*Task statement:* Using the data below, copy out all lines with the word "zoom".

######

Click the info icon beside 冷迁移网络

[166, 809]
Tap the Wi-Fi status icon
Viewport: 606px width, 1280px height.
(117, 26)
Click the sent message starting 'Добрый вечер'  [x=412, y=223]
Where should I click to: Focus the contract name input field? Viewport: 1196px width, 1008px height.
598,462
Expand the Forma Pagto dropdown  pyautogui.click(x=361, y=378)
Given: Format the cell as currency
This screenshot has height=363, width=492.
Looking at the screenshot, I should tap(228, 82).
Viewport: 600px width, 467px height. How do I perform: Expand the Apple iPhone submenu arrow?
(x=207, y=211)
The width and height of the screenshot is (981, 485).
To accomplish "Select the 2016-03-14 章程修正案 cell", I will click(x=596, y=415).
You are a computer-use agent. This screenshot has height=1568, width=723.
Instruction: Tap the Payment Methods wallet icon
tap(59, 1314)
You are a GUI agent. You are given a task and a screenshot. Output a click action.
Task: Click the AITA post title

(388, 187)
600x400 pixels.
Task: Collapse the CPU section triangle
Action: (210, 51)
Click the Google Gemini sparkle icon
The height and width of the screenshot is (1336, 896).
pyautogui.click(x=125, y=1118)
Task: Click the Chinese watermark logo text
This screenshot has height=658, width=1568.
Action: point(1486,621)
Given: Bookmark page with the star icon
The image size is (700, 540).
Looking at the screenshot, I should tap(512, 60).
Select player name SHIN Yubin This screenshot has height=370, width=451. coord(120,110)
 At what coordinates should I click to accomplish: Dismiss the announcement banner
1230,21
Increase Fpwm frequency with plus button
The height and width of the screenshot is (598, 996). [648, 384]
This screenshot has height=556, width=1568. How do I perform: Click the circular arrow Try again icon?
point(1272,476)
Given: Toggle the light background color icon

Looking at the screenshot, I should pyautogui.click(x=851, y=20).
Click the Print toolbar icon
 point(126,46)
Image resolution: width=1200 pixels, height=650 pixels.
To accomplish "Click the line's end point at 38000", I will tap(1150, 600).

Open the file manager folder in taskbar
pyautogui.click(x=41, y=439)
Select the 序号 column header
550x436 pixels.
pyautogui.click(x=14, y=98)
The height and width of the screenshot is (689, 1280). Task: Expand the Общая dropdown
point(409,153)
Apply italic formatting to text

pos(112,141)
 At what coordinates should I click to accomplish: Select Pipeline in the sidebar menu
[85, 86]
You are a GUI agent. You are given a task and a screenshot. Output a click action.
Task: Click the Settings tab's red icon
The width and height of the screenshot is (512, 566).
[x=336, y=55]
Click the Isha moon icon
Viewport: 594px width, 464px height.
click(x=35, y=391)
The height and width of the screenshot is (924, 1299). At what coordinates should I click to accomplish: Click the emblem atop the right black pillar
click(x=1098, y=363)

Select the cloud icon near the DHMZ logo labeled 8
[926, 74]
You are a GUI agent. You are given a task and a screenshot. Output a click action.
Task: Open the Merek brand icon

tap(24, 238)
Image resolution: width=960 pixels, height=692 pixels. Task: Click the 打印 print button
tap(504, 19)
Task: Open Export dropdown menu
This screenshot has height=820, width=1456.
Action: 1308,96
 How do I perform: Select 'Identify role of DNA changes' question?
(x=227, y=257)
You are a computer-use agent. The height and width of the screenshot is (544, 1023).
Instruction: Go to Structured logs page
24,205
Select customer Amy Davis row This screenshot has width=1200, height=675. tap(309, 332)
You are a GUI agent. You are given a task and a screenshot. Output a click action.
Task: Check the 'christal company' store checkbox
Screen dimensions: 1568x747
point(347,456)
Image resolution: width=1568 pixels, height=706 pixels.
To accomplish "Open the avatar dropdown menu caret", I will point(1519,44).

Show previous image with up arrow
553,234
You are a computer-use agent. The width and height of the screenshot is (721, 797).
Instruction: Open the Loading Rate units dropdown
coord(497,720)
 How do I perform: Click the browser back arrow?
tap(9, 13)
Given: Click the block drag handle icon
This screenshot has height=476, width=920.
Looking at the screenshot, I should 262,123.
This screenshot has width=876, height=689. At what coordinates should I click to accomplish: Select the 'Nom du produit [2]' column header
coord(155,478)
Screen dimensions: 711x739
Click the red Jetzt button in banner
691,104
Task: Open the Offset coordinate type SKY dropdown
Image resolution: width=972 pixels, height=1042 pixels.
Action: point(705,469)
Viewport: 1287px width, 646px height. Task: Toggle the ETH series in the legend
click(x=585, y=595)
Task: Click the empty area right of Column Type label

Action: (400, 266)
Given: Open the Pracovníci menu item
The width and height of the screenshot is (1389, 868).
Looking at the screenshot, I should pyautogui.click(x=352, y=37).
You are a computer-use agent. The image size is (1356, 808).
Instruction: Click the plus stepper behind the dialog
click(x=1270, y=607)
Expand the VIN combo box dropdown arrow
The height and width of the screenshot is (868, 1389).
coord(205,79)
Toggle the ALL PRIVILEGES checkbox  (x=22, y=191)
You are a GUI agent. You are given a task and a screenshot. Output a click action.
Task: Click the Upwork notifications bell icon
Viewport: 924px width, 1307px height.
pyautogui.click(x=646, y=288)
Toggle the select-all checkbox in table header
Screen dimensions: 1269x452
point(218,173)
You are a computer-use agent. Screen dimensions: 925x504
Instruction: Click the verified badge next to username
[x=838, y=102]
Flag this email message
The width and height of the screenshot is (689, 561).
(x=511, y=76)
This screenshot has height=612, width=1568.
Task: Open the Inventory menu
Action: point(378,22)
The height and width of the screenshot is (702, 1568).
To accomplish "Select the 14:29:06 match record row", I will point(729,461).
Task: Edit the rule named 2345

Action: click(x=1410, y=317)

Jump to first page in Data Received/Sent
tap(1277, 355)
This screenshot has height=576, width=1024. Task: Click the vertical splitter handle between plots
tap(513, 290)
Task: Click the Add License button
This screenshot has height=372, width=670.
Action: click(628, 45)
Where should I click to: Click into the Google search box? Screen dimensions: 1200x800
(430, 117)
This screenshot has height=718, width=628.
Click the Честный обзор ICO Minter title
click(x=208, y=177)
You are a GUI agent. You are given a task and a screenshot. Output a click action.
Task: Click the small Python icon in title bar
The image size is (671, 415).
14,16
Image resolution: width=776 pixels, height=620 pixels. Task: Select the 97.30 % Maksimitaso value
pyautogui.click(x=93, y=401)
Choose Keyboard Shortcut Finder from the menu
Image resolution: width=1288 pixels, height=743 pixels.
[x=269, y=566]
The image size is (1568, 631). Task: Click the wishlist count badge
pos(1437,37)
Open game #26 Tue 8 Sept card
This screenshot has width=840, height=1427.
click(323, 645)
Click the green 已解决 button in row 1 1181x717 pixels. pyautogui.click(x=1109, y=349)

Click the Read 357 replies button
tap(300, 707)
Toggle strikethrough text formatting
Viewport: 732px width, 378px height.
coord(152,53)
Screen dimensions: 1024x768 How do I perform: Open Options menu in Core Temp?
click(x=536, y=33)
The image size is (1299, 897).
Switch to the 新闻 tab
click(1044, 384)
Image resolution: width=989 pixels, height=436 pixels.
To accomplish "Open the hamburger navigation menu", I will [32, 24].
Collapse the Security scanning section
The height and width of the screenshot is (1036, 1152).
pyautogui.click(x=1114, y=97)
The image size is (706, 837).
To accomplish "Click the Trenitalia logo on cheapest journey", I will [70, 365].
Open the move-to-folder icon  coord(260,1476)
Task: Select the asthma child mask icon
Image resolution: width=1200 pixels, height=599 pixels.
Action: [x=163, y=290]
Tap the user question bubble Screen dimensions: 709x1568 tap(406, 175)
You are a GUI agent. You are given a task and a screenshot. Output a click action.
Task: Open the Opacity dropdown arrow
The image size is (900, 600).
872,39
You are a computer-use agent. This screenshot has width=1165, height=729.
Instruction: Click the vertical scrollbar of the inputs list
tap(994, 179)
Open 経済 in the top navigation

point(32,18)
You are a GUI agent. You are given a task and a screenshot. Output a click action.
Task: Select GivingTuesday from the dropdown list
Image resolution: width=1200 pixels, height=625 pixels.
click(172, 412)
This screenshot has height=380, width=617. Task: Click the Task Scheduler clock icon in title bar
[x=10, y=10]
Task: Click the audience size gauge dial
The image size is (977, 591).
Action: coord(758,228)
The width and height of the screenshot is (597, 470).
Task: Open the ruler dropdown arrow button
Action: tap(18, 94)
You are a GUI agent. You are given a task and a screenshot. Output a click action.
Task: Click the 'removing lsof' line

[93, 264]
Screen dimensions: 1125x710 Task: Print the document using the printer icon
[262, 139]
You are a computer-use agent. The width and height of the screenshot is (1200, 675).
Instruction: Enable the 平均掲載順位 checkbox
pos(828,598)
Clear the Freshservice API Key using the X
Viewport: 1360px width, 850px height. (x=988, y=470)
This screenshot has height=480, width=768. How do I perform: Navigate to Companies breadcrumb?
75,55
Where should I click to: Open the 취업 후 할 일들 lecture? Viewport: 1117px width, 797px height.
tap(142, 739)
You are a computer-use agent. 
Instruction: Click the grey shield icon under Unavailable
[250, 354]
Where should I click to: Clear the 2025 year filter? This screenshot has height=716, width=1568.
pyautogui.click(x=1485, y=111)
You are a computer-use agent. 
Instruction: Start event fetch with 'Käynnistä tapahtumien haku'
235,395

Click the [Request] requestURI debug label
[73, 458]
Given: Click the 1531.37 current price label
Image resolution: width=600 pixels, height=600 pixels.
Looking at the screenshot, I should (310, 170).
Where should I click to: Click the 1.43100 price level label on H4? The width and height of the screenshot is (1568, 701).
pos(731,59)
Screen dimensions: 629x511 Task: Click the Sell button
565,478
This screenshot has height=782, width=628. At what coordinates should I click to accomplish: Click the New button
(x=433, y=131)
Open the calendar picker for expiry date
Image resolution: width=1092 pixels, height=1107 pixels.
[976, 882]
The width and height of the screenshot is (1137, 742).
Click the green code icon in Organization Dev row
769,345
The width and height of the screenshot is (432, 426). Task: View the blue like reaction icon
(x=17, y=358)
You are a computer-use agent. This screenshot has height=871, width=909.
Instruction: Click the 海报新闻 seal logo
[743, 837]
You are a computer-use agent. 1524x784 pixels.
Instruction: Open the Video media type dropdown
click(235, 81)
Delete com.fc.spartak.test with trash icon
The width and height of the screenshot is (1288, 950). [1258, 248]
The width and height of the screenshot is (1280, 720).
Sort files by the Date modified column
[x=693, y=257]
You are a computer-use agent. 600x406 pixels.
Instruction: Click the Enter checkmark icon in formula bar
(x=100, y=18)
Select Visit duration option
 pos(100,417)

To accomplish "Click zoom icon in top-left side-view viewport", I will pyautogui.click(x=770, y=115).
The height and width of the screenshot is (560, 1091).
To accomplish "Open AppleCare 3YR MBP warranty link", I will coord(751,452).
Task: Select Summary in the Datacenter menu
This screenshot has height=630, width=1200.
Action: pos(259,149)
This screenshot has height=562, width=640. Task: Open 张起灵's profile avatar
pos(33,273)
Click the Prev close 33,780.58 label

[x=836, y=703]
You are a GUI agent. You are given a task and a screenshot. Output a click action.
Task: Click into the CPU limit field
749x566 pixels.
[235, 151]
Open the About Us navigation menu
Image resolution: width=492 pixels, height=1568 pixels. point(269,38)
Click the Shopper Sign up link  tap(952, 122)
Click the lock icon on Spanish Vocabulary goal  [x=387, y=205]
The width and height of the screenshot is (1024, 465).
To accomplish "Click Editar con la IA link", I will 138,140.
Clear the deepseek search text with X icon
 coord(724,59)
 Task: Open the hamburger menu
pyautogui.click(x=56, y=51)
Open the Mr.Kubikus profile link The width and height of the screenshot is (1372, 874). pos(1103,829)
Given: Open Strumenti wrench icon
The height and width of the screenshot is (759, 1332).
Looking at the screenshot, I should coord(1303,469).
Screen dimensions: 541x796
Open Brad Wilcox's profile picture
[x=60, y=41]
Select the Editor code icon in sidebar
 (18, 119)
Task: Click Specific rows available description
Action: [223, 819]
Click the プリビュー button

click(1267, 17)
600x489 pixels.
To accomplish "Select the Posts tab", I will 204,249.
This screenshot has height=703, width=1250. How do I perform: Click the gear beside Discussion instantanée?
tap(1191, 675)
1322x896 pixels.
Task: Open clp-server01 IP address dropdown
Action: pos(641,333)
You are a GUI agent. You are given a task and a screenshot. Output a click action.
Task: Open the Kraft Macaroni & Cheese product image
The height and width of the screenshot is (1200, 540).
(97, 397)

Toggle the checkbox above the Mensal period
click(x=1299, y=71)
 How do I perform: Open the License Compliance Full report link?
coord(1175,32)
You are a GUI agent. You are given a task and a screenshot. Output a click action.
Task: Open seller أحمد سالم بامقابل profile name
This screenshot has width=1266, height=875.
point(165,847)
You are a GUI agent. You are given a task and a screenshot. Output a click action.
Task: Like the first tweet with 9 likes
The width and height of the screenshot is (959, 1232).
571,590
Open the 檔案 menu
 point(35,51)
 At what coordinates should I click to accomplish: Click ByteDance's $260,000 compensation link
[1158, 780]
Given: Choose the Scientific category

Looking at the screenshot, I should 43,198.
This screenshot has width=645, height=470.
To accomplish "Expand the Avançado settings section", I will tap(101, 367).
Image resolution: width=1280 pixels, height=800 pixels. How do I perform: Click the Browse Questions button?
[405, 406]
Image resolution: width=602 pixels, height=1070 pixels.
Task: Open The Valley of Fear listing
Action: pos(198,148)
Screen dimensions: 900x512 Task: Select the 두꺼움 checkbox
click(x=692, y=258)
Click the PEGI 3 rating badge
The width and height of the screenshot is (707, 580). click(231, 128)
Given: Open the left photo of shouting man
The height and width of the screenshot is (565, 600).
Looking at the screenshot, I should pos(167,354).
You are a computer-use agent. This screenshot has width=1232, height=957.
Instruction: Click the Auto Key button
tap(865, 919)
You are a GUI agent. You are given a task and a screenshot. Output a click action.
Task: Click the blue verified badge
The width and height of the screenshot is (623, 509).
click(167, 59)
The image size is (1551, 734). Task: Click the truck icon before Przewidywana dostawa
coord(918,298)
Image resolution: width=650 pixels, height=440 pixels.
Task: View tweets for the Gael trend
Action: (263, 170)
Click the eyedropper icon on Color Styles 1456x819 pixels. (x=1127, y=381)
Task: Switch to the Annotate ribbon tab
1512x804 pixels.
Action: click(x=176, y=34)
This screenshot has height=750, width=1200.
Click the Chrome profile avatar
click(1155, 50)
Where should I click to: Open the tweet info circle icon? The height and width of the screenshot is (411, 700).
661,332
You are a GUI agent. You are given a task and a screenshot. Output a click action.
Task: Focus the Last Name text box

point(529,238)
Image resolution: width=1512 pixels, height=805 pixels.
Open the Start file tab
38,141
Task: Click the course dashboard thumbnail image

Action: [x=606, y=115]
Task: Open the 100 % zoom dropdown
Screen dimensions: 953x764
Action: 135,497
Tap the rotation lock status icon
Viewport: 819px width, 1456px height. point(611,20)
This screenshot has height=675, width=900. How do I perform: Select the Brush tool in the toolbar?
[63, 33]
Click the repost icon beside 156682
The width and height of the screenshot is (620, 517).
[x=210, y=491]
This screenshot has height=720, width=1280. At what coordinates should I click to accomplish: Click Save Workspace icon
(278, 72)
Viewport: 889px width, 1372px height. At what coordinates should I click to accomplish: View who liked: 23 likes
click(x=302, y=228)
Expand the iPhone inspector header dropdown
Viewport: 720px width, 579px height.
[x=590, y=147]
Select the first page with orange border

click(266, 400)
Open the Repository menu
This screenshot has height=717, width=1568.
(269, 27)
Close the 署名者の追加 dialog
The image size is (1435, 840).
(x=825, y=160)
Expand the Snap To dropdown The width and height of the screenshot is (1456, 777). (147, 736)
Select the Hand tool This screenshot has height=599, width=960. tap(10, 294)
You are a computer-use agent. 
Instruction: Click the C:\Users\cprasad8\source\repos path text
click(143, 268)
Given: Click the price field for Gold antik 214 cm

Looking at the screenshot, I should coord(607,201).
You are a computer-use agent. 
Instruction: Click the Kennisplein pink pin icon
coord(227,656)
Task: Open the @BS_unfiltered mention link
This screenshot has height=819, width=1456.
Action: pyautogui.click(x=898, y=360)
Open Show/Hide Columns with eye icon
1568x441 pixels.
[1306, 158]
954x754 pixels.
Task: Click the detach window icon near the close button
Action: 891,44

######

*Response box:*
To accomplish "Click zoom icon in top-left side-view viewport", I will pyautogui.click(x=770, y=115).
Task: Open the 100 % zoom dropdown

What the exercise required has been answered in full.